ASSIGNMENT: Take the lines below between the one holding "This screenshot has width=839, height=775." and the one holding "Screen dimensions: 1164x797", inclusive, and copy them exactly. Add nothing.

INPUT DATA:
--- START ---

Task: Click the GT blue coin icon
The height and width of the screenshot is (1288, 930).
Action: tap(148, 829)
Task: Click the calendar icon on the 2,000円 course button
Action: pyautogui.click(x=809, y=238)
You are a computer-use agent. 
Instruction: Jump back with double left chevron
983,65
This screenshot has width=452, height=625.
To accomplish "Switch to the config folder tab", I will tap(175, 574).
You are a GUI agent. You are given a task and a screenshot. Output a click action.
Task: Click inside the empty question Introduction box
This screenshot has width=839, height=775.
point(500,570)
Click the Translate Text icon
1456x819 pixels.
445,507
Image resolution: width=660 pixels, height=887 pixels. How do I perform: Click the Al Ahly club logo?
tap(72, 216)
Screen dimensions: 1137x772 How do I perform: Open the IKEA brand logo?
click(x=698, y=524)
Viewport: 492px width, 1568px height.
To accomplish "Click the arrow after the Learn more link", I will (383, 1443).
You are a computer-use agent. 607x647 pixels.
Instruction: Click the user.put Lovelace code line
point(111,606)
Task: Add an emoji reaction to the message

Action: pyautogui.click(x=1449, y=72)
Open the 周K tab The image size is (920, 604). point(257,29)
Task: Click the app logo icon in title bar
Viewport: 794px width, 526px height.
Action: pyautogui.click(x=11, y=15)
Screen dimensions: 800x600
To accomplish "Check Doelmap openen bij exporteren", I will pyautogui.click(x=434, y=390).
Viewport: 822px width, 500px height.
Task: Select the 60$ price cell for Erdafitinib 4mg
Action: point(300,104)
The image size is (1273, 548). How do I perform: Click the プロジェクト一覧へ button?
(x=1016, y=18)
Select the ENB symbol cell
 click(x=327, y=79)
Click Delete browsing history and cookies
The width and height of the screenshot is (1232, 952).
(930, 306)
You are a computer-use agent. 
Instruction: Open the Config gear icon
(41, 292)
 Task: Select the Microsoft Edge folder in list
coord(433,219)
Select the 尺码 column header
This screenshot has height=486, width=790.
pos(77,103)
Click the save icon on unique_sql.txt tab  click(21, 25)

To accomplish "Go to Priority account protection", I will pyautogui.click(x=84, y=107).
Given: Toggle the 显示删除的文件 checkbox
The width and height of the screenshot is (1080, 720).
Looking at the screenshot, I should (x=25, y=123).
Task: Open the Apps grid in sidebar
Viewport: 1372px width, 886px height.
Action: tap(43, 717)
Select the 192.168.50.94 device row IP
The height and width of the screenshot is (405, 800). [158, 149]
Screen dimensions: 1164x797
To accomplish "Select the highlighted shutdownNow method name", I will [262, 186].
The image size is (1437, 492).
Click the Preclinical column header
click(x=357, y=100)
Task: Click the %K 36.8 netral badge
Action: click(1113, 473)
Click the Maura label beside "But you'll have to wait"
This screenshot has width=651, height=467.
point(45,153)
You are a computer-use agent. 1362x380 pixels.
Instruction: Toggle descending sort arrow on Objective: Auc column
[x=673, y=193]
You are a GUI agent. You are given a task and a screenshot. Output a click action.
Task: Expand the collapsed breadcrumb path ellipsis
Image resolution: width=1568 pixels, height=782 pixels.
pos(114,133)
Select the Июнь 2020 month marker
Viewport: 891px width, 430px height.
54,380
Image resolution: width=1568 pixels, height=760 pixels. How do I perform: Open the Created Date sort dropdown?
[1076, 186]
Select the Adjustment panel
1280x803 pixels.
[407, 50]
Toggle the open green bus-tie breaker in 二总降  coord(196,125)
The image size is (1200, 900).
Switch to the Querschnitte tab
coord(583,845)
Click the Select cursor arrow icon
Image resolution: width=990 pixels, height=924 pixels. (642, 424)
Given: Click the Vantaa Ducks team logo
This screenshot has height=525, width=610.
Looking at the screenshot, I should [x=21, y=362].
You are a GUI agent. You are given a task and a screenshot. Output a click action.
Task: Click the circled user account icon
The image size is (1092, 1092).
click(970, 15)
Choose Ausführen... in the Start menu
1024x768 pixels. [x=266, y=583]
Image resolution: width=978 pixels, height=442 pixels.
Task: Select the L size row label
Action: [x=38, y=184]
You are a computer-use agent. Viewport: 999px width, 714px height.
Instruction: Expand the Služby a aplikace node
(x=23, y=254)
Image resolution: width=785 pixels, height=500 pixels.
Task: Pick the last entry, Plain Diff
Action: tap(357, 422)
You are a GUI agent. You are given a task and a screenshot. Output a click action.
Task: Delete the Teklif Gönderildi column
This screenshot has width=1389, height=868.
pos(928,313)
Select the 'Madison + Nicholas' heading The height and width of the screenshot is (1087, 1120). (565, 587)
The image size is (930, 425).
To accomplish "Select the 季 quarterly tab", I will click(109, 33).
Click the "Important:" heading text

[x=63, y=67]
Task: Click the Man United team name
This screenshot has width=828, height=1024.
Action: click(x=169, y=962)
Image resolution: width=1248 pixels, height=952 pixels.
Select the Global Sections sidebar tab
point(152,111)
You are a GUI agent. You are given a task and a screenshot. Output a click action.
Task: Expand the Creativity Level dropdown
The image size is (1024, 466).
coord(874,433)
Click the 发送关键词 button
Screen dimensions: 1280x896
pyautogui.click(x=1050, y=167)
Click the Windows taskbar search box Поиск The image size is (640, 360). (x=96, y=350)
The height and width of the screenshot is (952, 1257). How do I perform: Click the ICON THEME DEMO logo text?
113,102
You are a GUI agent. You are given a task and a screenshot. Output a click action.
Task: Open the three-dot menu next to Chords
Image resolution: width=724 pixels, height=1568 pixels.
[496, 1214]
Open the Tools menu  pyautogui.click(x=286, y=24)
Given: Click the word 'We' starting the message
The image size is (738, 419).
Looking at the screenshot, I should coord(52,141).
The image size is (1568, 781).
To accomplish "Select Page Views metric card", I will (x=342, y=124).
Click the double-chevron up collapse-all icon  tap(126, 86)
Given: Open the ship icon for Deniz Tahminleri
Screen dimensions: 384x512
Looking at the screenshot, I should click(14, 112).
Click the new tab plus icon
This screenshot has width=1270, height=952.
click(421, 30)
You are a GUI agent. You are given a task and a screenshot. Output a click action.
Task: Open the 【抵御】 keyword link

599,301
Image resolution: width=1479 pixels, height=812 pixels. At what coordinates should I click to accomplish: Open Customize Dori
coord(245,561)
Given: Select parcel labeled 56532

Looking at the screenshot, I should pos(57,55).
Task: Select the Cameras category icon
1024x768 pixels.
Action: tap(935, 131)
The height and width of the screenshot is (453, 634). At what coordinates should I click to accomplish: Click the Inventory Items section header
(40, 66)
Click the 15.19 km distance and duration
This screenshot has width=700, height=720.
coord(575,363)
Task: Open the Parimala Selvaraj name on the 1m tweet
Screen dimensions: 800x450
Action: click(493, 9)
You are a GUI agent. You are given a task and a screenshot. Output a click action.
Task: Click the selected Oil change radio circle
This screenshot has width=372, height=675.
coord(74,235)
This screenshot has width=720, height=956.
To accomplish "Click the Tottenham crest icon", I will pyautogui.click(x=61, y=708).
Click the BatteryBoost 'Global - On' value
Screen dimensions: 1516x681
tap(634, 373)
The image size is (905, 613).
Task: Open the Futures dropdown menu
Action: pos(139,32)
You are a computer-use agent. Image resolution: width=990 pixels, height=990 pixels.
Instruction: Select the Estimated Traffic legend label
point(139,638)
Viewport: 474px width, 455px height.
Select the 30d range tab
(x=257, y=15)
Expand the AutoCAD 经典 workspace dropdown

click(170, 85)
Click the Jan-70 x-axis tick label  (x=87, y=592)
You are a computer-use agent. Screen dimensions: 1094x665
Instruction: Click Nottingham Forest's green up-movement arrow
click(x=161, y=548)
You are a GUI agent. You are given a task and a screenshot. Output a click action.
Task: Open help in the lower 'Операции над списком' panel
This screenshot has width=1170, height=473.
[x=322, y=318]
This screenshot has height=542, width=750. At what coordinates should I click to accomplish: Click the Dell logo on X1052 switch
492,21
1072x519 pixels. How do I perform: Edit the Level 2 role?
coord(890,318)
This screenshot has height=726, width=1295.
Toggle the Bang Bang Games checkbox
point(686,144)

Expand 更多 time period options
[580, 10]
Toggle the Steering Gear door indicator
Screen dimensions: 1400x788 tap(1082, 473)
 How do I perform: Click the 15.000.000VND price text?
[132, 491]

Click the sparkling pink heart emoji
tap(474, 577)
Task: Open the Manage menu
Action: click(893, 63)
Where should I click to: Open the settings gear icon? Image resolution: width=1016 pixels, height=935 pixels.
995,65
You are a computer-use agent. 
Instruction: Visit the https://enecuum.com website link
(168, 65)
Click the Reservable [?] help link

--- END ---

EXERCISE RESPONSE:
This screenshot has width=839, height=775.
point(500,570)
Click the Translate Text icon
1456x819 pixels.
445,507
Image resolution: width=660 pixels, height=887 pixels. How do I perform: Click the Al Ahly club logo?
tap(72, 216)
Screen dimensions: 1137x772 How do I perform: Open the IKEA brand logo?
click(x=698, y=524)
Viewport: 492px width, 1568px height.
To accomplish "Click the arrow after the Learn more link", I will (383, 1443).
You are a computer-use agent. 607x647 pixels.
Instruction: Click the user.put Lovelace code line
point(111,606)
Task: Add an emoji reaction to the message

Action: pyautogui.click(x=1449, y=72)
Open the 周K tab The image size is (920, 604). point(257,29)
Task: Click the app logo icon in title bar
Viewport: 794px width, 526px height.
Action: pyautogui.click(x=11, y=15)
Screen dimensions: 800x600
To accomplish "Check Doelmap openen bij exporteren", I will pyautogui.click(x=434, y=390).
Viewport: 822px width, 500px height.
Task: Select the 60$ price cell for Erdafitinib 4mg
Action: point(300,104)
The image size is (1273, 548). How do I perform: Click the プロジェクト一覧へ button?
(x=1016, y=18)
Select the ENB symbol cell
 click(x=327, y=79)
Click Delete browsing history and cookies
The width and height of the screenshot is (1232, 952).
(930, 306)
You are a computer-use agent. 
Instruction: Open the Config gear icon
(41, 292)
 Task: Select the Microsoft Edge folder in list
coord(433,219)
Select the 尺码 column header
This screenshot has height=486, width=790.
pos(77,103)
Click the save icon on unique_sql.txt tab  click(21, 25)

To accomplish "Go to Priority account protection", I will pyautogui.click(x=84, y=107).
Given: Toggle the 显示删除的文件 checkbox
The width and height of the screenshot is (1080, 720).
Looking at the screenshot, I should (x=25, y=123).
Task: Open the Apps grid in sidebar
Viewport: 1372px width, 886px height.
Action: tap(43, 717)
Select the 192.168.50.94 device row IP
The height and width of the screenshot is (405, 800). [158, 149]
Screen dimensions: 1164x797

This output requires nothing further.